| EXERCISE GOAL |
Quote exactly and only this range of lines in the data below: the line that holds "This screenshot has width=1436, height=840." to the line that holds "Task: Click the Roy Spencer person icon", both included.

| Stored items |
<<<<
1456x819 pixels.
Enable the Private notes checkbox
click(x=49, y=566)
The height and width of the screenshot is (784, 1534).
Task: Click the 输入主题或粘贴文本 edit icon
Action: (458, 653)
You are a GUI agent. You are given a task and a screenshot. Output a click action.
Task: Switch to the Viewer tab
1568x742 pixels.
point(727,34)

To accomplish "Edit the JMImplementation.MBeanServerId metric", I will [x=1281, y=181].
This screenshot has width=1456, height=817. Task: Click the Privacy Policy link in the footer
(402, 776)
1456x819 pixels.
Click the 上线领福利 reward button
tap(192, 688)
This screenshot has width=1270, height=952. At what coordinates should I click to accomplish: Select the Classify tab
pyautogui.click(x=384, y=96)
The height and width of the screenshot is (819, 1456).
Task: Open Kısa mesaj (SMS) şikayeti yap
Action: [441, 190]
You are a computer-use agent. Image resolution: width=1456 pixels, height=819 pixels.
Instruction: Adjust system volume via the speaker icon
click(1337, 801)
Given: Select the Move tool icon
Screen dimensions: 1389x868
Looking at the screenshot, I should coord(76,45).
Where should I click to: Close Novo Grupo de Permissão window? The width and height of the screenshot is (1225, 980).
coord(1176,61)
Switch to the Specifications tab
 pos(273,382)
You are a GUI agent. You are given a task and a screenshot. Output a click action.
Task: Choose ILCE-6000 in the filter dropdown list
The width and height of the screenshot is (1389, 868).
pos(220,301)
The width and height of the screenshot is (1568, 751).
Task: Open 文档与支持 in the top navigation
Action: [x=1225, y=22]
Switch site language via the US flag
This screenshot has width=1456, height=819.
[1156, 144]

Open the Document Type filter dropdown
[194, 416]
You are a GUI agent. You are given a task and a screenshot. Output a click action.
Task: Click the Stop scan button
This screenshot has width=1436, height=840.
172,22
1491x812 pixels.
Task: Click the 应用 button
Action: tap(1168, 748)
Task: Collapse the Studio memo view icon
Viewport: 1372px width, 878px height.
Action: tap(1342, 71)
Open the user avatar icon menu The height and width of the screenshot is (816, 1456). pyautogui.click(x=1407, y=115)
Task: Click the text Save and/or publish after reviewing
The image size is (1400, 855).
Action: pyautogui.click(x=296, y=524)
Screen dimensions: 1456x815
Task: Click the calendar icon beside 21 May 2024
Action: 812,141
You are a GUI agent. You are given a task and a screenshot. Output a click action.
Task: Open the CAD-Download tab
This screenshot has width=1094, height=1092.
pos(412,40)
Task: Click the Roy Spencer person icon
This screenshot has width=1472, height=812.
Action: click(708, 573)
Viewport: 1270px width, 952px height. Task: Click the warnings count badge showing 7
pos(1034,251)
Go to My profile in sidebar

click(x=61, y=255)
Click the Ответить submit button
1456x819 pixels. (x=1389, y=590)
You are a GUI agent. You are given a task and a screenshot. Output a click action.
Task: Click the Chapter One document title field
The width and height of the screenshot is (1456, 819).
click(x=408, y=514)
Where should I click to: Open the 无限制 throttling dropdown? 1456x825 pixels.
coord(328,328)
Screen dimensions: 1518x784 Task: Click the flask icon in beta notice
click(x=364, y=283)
>>>>
| EXERCISE RESULT |
This screenshot has width=1436, height=840.
172,22
1491x812 pixels.
Task: Click the 应用 button
Action: tap(1168, 748)
Task: Collapse the Studio memo view icon
Viewport: 1372px width, 878px height.
Action: tap(1342, 71)
Open the user avatar icon menu The height and width of the screenshot is (816, 1456). pyautogui.click(x=1407, y=115)
Task: Click the text Save and/or publish after reviewing
The image size is (1400, 855).
Action: pyautogui.click(x=296, y=524)
Screen dimensions: 1456x815
Task: Click the calendar icon beside 21 May 2024
Action: 812,141
You are a GUI agent. You are given a task and a screenshot. Output a click action.
Task: Open the CAD-Download tab
This screenshot has width=1094, height=1092.
pos(412,40)
Task: Click the Roy Spencer person icon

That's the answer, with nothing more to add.